Instruction:
Reproduce every one of the entries below with "How do I perform" changed to "What do I click to" wherever it occurs, leaving everything else unchanged.
---------------
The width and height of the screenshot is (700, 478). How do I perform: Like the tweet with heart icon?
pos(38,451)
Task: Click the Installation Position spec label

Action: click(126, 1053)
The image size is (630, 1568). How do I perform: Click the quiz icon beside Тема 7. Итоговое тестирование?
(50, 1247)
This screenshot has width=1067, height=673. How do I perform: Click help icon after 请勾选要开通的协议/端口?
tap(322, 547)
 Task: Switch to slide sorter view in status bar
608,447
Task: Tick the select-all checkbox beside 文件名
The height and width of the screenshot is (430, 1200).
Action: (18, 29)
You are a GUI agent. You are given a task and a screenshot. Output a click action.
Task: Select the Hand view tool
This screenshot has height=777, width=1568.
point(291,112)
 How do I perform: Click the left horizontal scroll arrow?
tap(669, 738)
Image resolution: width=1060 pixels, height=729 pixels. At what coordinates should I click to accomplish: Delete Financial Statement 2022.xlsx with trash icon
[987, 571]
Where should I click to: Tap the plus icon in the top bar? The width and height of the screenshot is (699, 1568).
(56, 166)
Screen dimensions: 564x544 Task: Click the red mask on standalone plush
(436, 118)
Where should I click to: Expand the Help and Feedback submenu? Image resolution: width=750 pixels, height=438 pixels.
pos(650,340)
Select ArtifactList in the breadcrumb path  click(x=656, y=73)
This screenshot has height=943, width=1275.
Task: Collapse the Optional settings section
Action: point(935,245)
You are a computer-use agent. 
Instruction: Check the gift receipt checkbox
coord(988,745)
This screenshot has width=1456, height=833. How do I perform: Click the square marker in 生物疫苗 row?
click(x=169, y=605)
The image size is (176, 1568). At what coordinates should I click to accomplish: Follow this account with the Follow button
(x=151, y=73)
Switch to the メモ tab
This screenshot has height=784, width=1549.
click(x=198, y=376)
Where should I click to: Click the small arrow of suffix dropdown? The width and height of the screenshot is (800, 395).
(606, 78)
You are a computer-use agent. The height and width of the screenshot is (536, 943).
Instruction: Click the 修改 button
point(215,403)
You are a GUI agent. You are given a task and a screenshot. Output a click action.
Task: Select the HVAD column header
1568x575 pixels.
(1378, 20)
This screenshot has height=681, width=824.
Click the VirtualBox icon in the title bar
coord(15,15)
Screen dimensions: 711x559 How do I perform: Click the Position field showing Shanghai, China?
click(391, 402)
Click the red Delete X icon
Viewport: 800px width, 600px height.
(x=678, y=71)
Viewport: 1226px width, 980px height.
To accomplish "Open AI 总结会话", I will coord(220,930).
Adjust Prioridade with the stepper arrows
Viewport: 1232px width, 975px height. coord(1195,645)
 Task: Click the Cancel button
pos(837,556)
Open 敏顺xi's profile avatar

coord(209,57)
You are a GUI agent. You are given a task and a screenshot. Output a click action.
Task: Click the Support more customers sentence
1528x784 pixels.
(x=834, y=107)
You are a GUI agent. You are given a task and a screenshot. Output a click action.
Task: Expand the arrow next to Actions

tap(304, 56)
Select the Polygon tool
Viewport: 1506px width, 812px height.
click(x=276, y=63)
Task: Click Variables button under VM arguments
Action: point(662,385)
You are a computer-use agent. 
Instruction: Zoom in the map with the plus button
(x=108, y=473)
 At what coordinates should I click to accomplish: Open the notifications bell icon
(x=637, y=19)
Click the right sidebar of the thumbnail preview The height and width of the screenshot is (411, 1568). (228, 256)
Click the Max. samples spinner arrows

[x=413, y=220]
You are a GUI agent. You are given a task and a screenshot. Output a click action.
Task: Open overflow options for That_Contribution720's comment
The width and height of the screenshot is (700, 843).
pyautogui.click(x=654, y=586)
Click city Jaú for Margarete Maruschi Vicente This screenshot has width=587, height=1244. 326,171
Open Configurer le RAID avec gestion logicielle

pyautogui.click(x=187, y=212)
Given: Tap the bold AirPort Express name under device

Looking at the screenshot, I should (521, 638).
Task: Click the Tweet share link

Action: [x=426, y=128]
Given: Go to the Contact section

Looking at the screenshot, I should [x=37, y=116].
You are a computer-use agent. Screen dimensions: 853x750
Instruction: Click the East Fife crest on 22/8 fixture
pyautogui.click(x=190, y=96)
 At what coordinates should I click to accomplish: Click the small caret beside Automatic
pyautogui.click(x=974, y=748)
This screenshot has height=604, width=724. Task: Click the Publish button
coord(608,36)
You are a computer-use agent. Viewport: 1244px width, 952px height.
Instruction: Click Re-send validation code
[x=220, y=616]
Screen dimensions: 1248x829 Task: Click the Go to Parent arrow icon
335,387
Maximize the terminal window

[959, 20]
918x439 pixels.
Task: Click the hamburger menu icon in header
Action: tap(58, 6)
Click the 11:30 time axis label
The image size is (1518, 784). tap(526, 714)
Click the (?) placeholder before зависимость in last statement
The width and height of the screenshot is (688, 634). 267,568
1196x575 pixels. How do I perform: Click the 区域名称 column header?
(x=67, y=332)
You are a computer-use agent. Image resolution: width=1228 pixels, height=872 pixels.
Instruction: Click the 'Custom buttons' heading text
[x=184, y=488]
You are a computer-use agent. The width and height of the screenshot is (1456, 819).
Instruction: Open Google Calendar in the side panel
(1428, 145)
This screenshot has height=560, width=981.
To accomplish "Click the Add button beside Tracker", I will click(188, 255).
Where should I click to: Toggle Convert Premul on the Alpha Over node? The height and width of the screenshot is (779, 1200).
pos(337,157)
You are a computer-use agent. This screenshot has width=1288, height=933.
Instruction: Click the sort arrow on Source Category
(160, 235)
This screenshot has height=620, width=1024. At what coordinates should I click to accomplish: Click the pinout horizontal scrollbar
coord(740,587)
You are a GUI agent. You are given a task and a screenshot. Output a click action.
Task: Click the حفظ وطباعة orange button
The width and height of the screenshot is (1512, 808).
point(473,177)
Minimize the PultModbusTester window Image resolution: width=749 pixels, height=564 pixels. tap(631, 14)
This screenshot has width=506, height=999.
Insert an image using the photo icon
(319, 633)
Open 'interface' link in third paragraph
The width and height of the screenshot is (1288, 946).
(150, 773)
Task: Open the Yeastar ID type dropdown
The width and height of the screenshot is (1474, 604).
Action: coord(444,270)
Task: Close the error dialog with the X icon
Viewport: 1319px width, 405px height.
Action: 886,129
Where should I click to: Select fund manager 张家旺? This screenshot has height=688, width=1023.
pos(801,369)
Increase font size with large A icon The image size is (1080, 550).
---------------
Task solution:
The width and height of the screenshot is (700, 478). What do I click to: Like the tweet with heart icon?
pos(38,451)
Task: Click the Installation Position spec label

Action: click(126, 1053)
The image size is (630, 1568). What do I click to: Click the quiz icon beside Тема 7. Итоговое тестирование?
(50, 1247)
This screenshot has width=1067, height=673. What do I click to: Click help icon after 请勾选要开通的协议/端口?
tap(322, 547)
 Task: Switch to slide sorter view in status bar
608,447
Task: Tick the select-all checkbox beside 文件名
The height and width of the screenshot is (430, 1200).
Action: (18, 29)
You are a GUI agent. You are given a task and a screenshot. Output a click action.
Task: Select the Hand view tool
This screenshot has height=777, width=1568.
point(291,112)
 What do I click to: Click the left horizontal scroll arrow?
tap(669, 738)
Image resolution: width=1060 pixels, height=729 pixels. At what coordinates should I click to accomplish: Delete Financial Statement 2022.xlsx with trash icon
[987, 571]
Where should I click to: Tap the plus icon in the top bar? The width and height of the screenshot is (699, 1568).
(56, 166)
Screen dimensions: 564x544 Task: Click the red mask on standalone plush
(436, 118)
Where should I click to: Expand the Help and Feedback submenu? Image resolution: width=750 pixels, height=438 pixels.
pos(650,340)
Select ArtifactList in the breadcrumb path  click(x=656, y=73)
This screenshot has height=943, width=1275.
Task: Collapse the Optional settings section
Action: point(935,245)
You are a computer-use agent. 
Instruction: Check the gift receipt checkbox
coord(988,745)
This screenshot has width=1456, height=833. What do I click to: Click the square marker in 生物疫苗 row?
click(x=169, y=605)
The image size is (176, 1568). At what coordinates should I click to accomplish: Follow this account with the Follow button
(x=151, y=73)
Switch to the メモ tab
This screenshot has height=784, width=1549.
click(x=198, y=376)
Where should I click to: Click the small arrow of suffix dropdown? The width and height of the screenshot is (800, 395).
(606, 78)
You are a computer-use agent. The height and width of the screenshot is (536, 943).
Instruction: Click the 修改 button
point(215,403)
You are a GUI agent. You are given a task and a screenshot. Output a click action.
Task: Select the HVAD column header
1568x575 pixels.
(1378, 20)
This screenshot has height=681, width=824.
Click the VirtualBox icon in the title bar
coord(15,15)
Screen dimensions: 711x559 What do I click to: Click the Position field showing Shanghai, China?
click(391, 402)
Click the red Delete X icon
Viewport: 800px width, 600px height.
(x=678, y=71)
Viewport: 1226px width, 980px height.
To accomplish "Open AI 总结会话", I will coord(220,930).
Adjust Prioridade with the stepper arrows
Viewport: 1232px width, 975px height. coord(1195,645)
 Task: Click the Cancel button
pos(837,556)
Open 敏顺xi's profile avatar

coord(209,57)
You are a GUI agent. You are given a task and a screenshot. Output a click action.
Task: Click the Support more customers sentence
1528x784 pixels.
(x=834, y=107)
You are a GUI agent. You are given a task and a screenshot. Output a click action.
Task: Expand the arrow next to Actions

tap(304, 56)
Select the Polygon tool
Viewport: 1506px width, 812px height.
click(x=276, y=63)
Task: Click Variables button under VM arguments
Action: point(662,385)
You are a computer-use agent. 
Instruction: Zoom in the map with the plus button
(x=108, y=473)
 At what coordinates should I click to accomplish: Open the notifications bell icon
(x=637, y=19)
Click the right sidebar of the thumbnail preview The height and width of the screenshot is (411, 1568). (228, 256)
Click the Max. samples spinner arrows

[x=413, y=220]
You are a GUI agent. You are given a task and a screenshot. Output a click action.
Task: Open overflow options for That_Contribution720's comment
The width and height of the screenshot is (700, 843).
pyautogui.click(x=654, y=586)
Click city Jaú for Margarete Maruschi Vicente This screenshot has width=587, height=1244. 326,171
Open Configurer le RAID avec gestion logicielle

pyautogui.click(x=187, y=212)
Given: Tap the bold AirPort Express name under device

Looking at the screenshot, I should (521, 638).
Task: Click the Tweet share link

Action: [x=426, y=128]
Given: Go to the Contact section

Looking at the screenshot, I should [x=37, y=116].
You are a computer-use agent. Screen dimensions: 853x750
Instruction: Click the East Fife crest on 22/8 fixture
pyautogui.click(x=190, y=96)
 At what coordinates should I click to accomplish: Click the small caret beside Automatic
pyautogui.click(x=974, y=748)
This screenshot has height=604, width=724. Task: Click the Publish button
coord(608,36)
You are a computer-use agent. Viewport: 1244px width, 952px height.
Instruction: Click Re-send validation code
[x=220, y=616]
Screen dimensions: 1248x829 Task: Click the Go to Parent arrow icon
335,387
Maximize the terminal window

[959, 20]
918x439 pixels.
Task: Click the hamburger menu icon in header
Action: tap(58, 6)
Click the 11:30 time axis label
The image size is (1518, 784). tap(526, 714)
Click the (?) placeholder before зависимость in last statement
The width and height of the screenshot is (688, 634). 267,568
1196x575 pixels. What do I click to: Click the 区域名称 column header?
(x=67, y=332)
You are a computer-use agent. Image resolution: width=1228 pixels, height=872 pixels.
Instruction: Click the 'Custom buttons' heading text
[x=184, y=488]
You are a computer-use agent. The width and height of the screenshot is (1456, 819).
Instruction: Open Google Calendar in the side panel
(1428, 145)
This screenshot has height=560, width=981.
To accomplish "Click the Add button beside Tracker", I will click(188, 255).
Where should I click to: Toggle Convert Premul on the Alpha Over node? The height and width of the screenshot is (779, 1200).
pos(337,157)
You are a computer-use agent. This screenshot has width=1288, height=933.
Instruction: Click the sort arrow on Source Category
(160, 235)
This screenshot has height=620, width=1024. At what coordinates should I click to accomplish: Click the pinout horizontal scrollbar
coord(740,587)
You are a GUI agent. You are given a task and a screenshot. Output a click action.
Task: Click the حفظ وطباعة orange button
The width and height of the screenshot is (1512, 808).
point(473,177)
Minimize the PultModbusTester window Image resolution: width=749 pixels, height=564 pixels. tap(631, 14)
This screenshot has width=506, height=999.
Insert an image using the photo icon
(319, 633)
Open 'interface' link in third paragraph
The width and height of the screenshot is (1288, 946).
(150, 773)
Task: Open the Yeastar ID type dropdown
The width and height of the screenshot is (1474, 604).
Action: coord(444,270)
Task: Close the error dialog with the X icon
Viewport: 1319px width, 405px height.
Action: 886,129
Where should I click to: Select fund manager 张家旺? This screenshot has height=688, width=1023.
pos(801,369)
Increase font size with large A icon The image size is (1080, 550).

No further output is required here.